To do this well, and to do it safely, we must have school-based Covid-19 symptom screening, testing, contact tracing, and isolation. “School-based testing” does not mean that the test themselves must occur in school buildings. “School-based testing” means that students and teachers can easily access a test by contacting the school, and that the results of those tests are sent directly to the school district in real time.

That seems straightforward, but it is not. The community does not yet have adequate testing, contact tracing, or isolation. Schools currently have nothing.

It requires building new capacity in schools for testing and contact tracing. It requires a budget. It requires a formal plan.

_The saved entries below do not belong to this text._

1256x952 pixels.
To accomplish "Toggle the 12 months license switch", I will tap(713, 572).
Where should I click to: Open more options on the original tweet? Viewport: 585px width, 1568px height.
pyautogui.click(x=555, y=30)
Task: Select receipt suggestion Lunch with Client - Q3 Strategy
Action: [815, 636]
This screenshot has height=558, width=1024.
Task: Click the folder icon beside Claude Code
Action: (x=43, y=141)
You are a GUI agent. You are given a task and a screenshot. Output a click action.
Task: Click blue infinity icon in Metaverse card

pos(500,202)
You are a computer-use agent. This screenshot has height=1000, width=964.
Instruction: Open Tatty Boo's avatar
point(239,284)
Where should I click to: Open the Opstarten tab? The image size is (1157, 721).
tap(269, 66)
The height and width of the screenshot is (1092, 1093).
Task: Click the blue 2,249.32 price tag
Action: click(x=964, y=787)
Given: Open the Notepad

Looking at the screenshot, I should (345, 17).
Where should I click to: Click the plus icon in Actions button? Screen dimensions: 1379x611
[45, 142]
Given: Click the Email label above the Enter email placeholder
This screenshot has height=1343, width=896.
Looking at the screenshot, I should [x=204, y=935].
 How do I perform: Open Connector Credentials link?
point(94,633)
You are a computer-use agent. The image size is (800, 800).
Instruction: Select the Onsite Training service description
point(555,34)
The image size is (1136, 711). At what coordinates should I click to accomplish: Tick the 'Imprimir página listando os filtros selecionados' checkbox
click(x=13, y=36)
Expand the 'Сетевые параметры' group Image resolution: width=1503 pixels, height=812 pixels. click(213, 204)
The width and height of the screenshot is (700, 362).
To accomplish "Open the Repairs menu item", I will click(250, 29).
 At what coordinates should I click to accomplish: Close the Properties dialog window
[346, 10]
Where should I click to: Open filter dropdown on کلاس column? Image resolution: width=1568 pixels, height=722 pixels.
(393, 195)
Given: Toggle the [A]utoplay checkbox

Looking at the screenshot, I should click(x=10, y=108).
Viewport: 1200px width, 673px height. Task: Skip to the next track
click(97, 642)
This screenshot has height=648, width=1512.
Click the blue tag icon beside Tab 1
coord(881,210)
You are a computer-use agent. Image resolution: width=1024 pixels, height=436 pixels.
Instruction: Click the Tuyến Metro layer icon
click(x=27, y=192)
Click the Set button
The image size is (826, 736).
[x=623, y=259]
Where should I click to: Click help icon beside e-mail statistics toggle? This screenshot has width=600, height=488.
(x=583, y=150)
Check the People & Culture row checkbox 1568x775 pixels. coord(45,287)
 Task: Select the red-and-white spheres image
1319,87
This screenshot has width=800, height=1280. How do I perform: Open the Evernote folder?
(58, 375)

Ideally, that budget should come from the federal government and be directed to states and ultimately school districts, as part of a national Covid-19 testing strategy. Realistically, given the lack of any such national plan, the funds need to come from individual states.

Building such infrastructure comes at a cost and many districts are already facing budget shortfalls. Districts that rely only on their existing testing infrastructure will not have the real-time information they need to make good decisions. Imagine a child has a fever and cough in October and is told by the school to call the doctor for a Covid-19 test. Results are typically returned in two days to the doctor’s office. After another day (or two), the data might make it to the school district. So it will take at least four to five days for the district to have any information.

We need testing within the school system to shorten the delay at every step of the process and reduce the turnaround time for the test to only a day. With that kind of time resolution, we can increase awareness of the situation at our schools, along with the ability to react appropriately. Without it, we are flying blind and gambling with the health of our children, teachers, and community.

“Flying blind and gambling with the health of our children, teachers, and community.” I trust everyone sees the problem with this idea of going back to school full-time when we have no contact testing, no quick test turnaround, and no real grip on a worsening public health crisis. The fall semester is set in stone; pray for better luck in the spring.